Figure 4.

iNKT Cell Expansion in Map3k1-Deficient Mice

(A) WT, Map3k1^ΔKD, and Lck^Cre/+Map3k1^f/f mice were i.p. injected with α-GalCer for 3 days. Splenocytes were harvested at days 0 and 3, stained with anti-TCRβ antibody and CD1d tetramer, and analyzed by flow cytometry as indicated. Data are representative of three independent experiments. Numbers in the profiles indicate the percentages of the gated populations.

(B) Statistical analysis of α-GalCer-dependent iNKT expansion at days 0, 3, and 6 in Map3k1^ΔKD mice. The average percentage (±SEM) of PBS-57-loaded CD1d tetramer⁺ TCRβ ⁺ cells from five independent experiments is shown (black circle, WT; black square, Map3k1^ΔKD mice). Differences were analyzed by two-tailed Student’s t test (^∗p ≤ 0.05; ^∗∗p ≤ 0.01; ^∗∗∗p ≤ 0.001).

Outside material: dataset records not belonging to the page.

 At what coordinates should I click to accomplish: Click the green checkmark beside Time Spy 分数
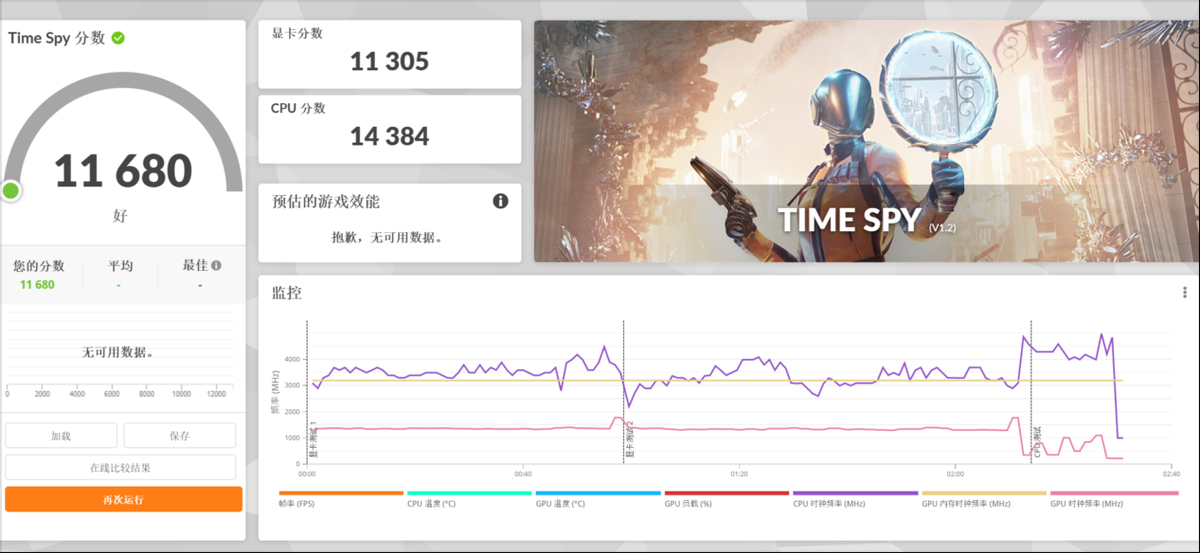118,38
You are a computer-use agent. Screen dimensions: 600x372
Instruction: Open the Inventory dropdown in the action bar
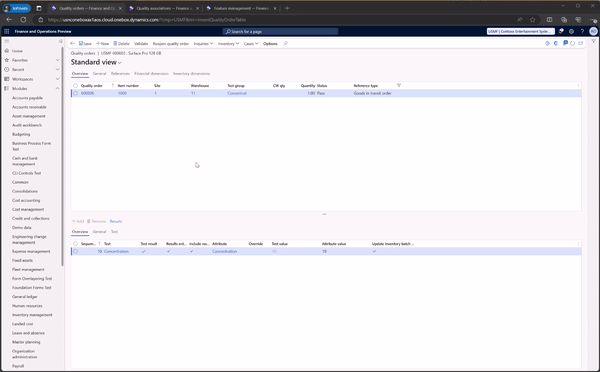point(228,44)
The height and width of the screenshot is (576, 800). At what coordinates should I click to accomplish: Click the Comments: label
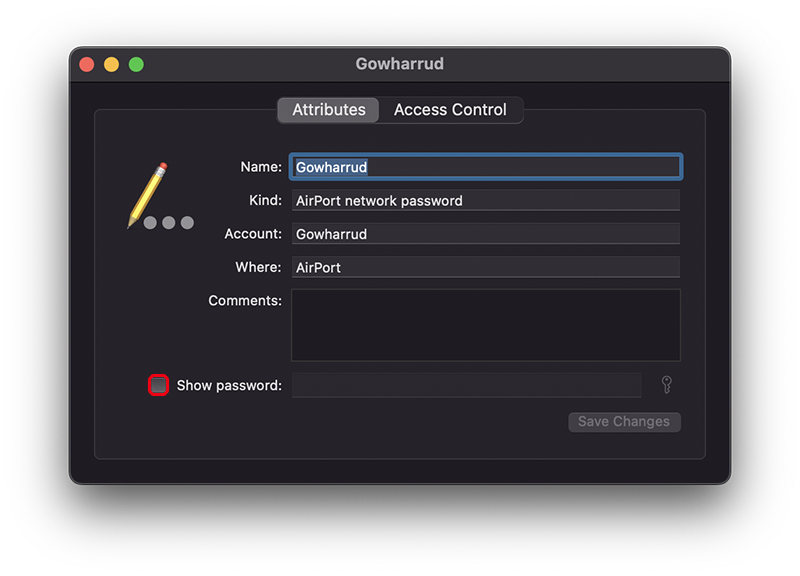tap(245, 300)
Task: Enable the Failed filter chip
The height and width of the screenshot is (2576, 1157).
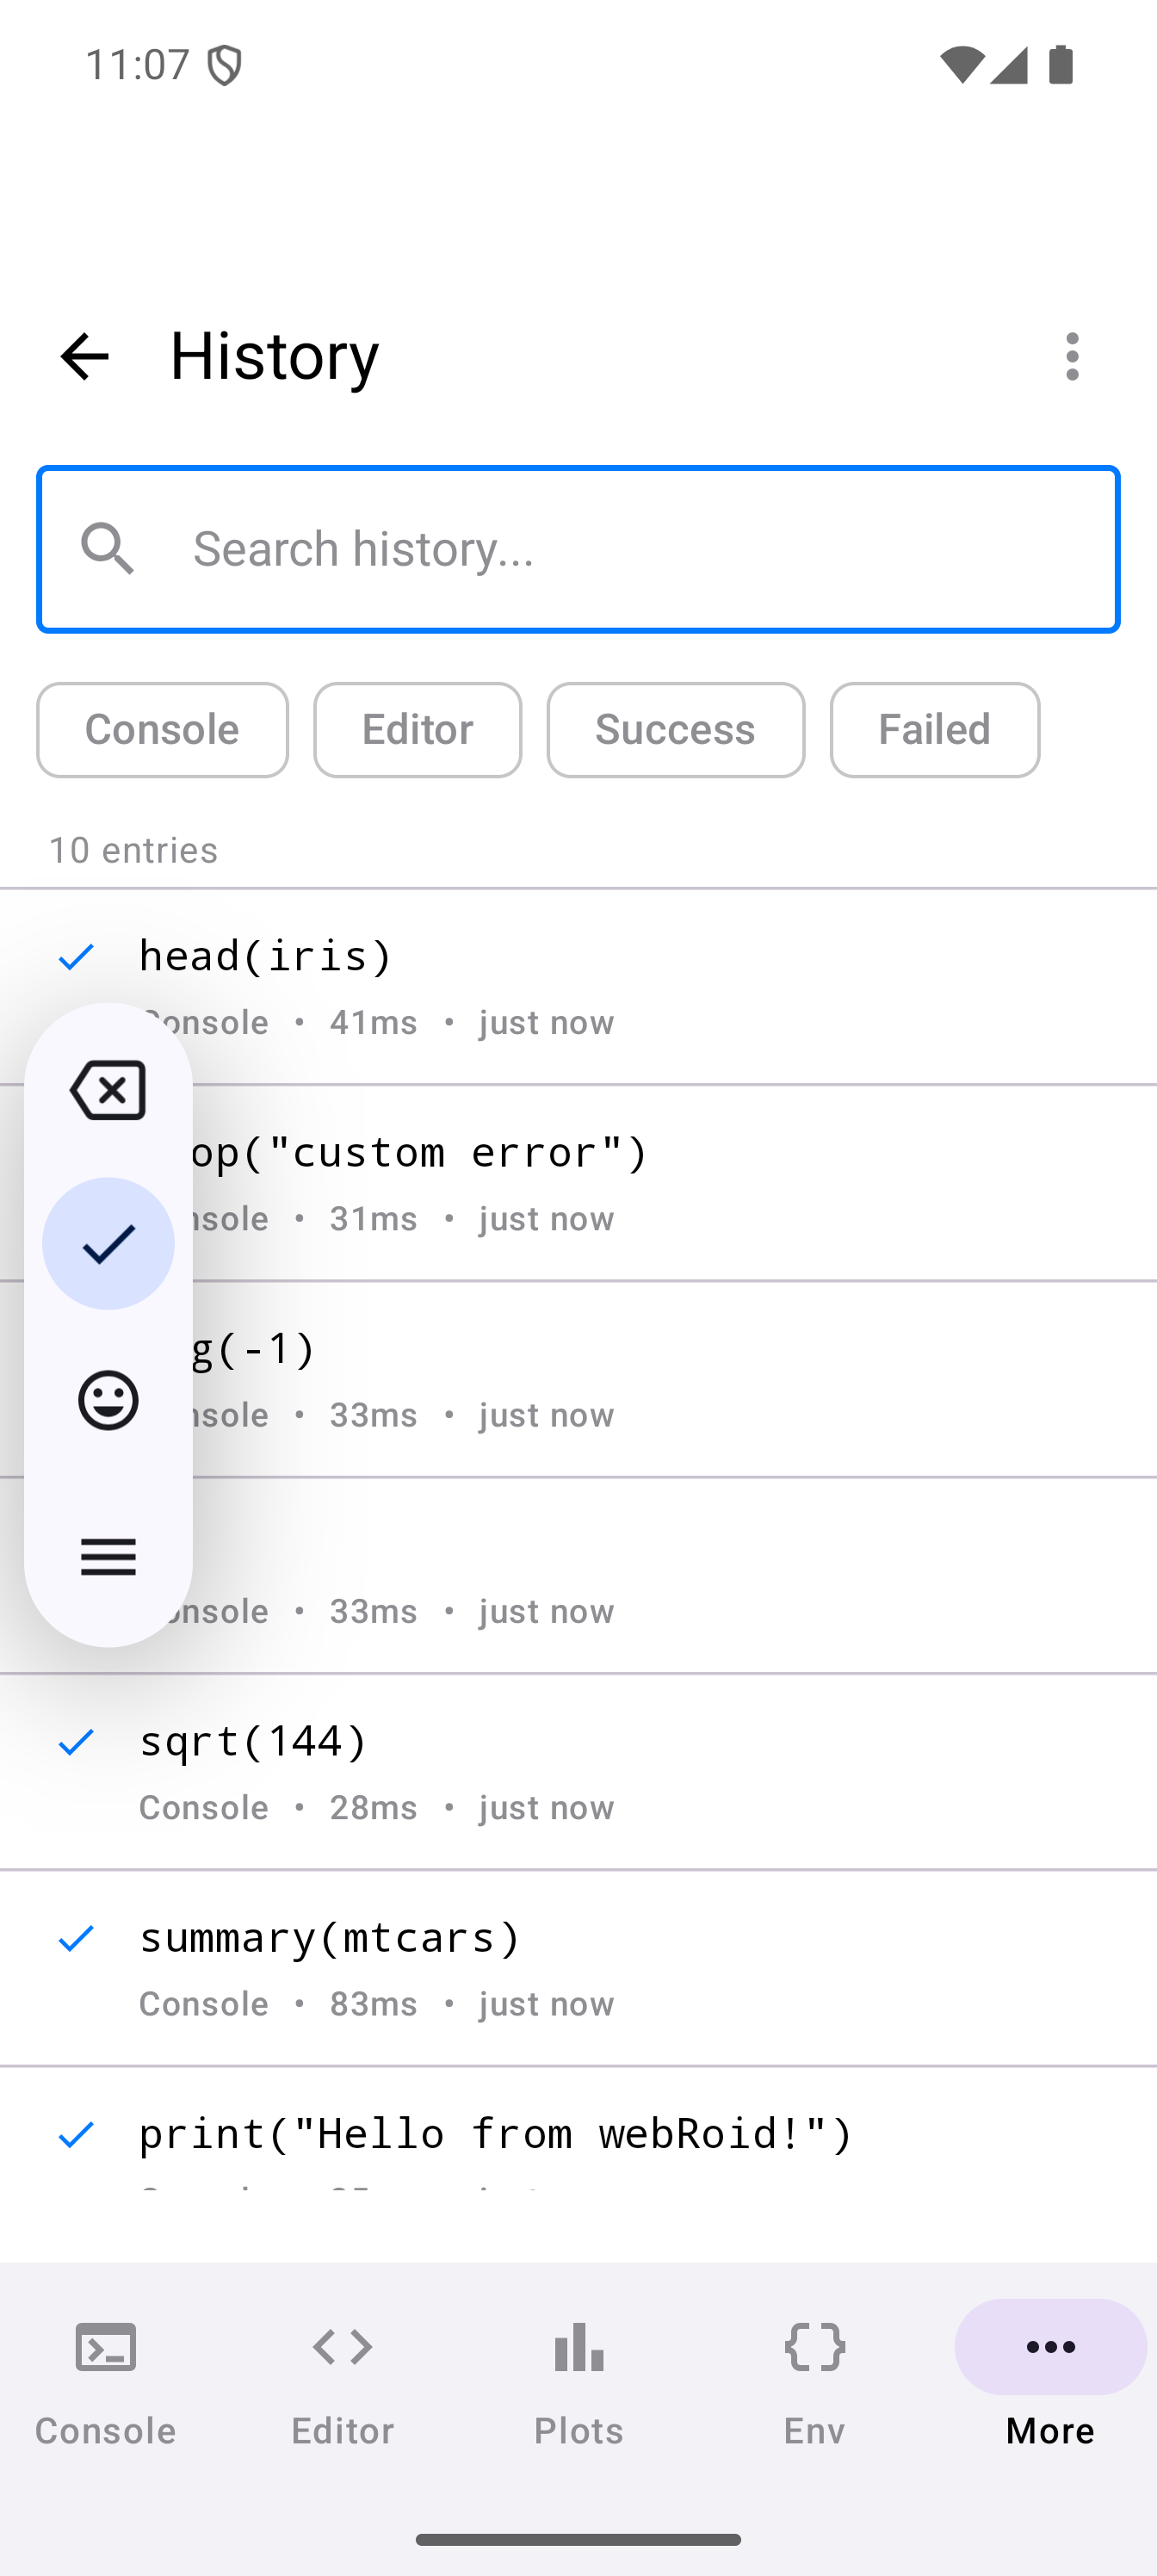Action: point(934,730)
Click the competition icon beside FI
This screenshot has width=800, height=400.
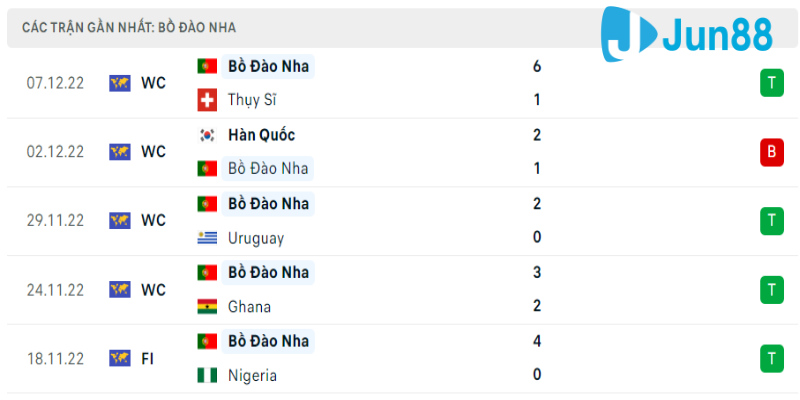[x=120, y=358]
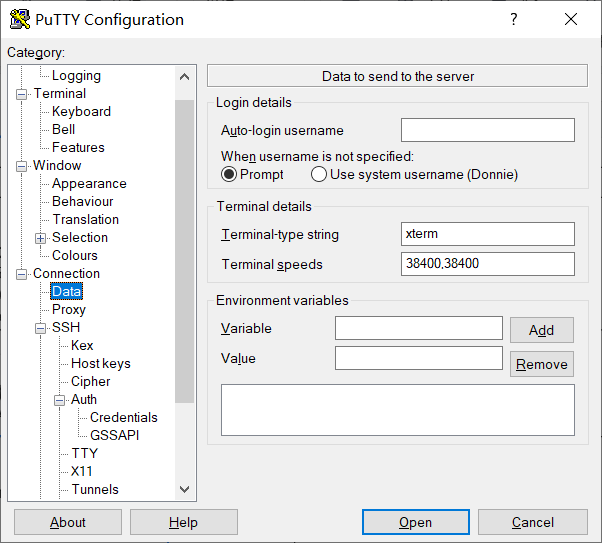
Task: Click the PuTTY icon in title bar
Action: [19, 19]
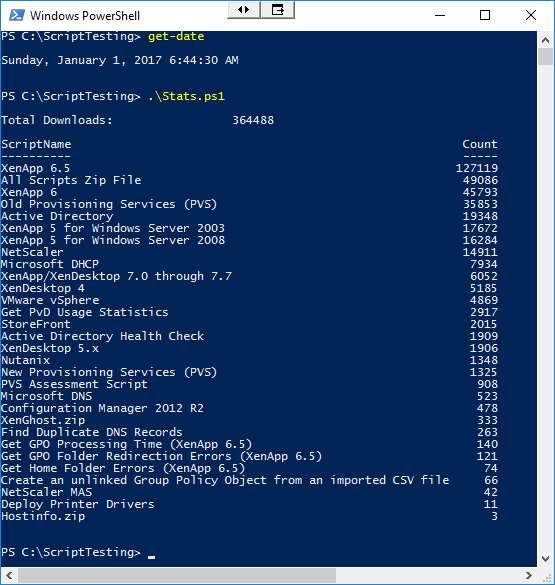
Task: Click the horizontal scrollbar thumb
Action: click(x=177, y=575)
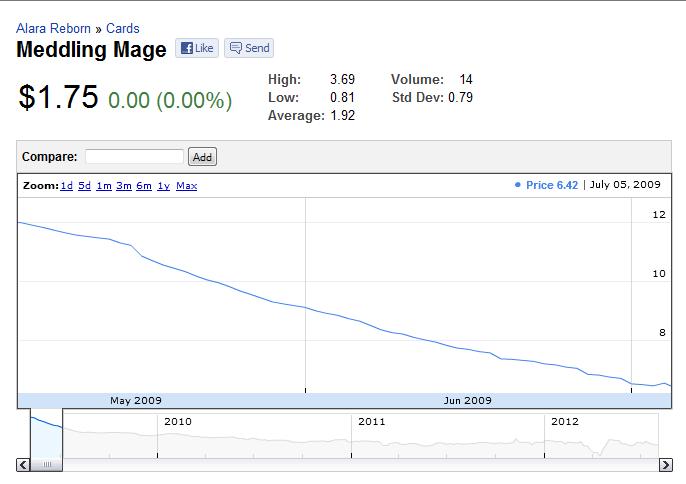Switch chart zoom to 6m
Image resolution: width=686 pixels, height=484 pixels.
[144, 186]
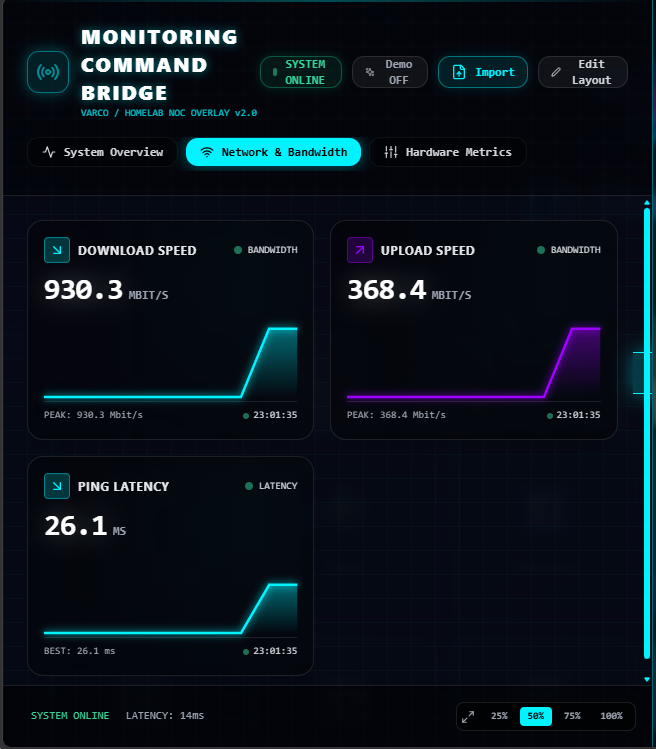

(C) Liver cells were harvested at days 0 and 3 from WT, Map3k1^ΔKD, and Lck^Cre/+Map3k1^f/f mice following i.p. immunization with α-GalCer. Liver cells were stained with CD1d tetramer and anti-TCRβ antibodies and analyzed by flow cytometry as indicated. Data are representative of three independent experiments. Numbers in the profiles indicate the percentages of the gated populations.

(D) Representative H&E-stained liver sections were prepared from unstimulated (upper panels) and 3-day α-GalCer stimulated (lower panels) WT, Map3k1^ΔKD, and Lck^Cre/+Map3k1^f/f mice (original magnification ×40; scale bar, 10 μM). Arrows indicate lymphocyte infiltration. Data are representative of three independent experiments (two mice per experiment).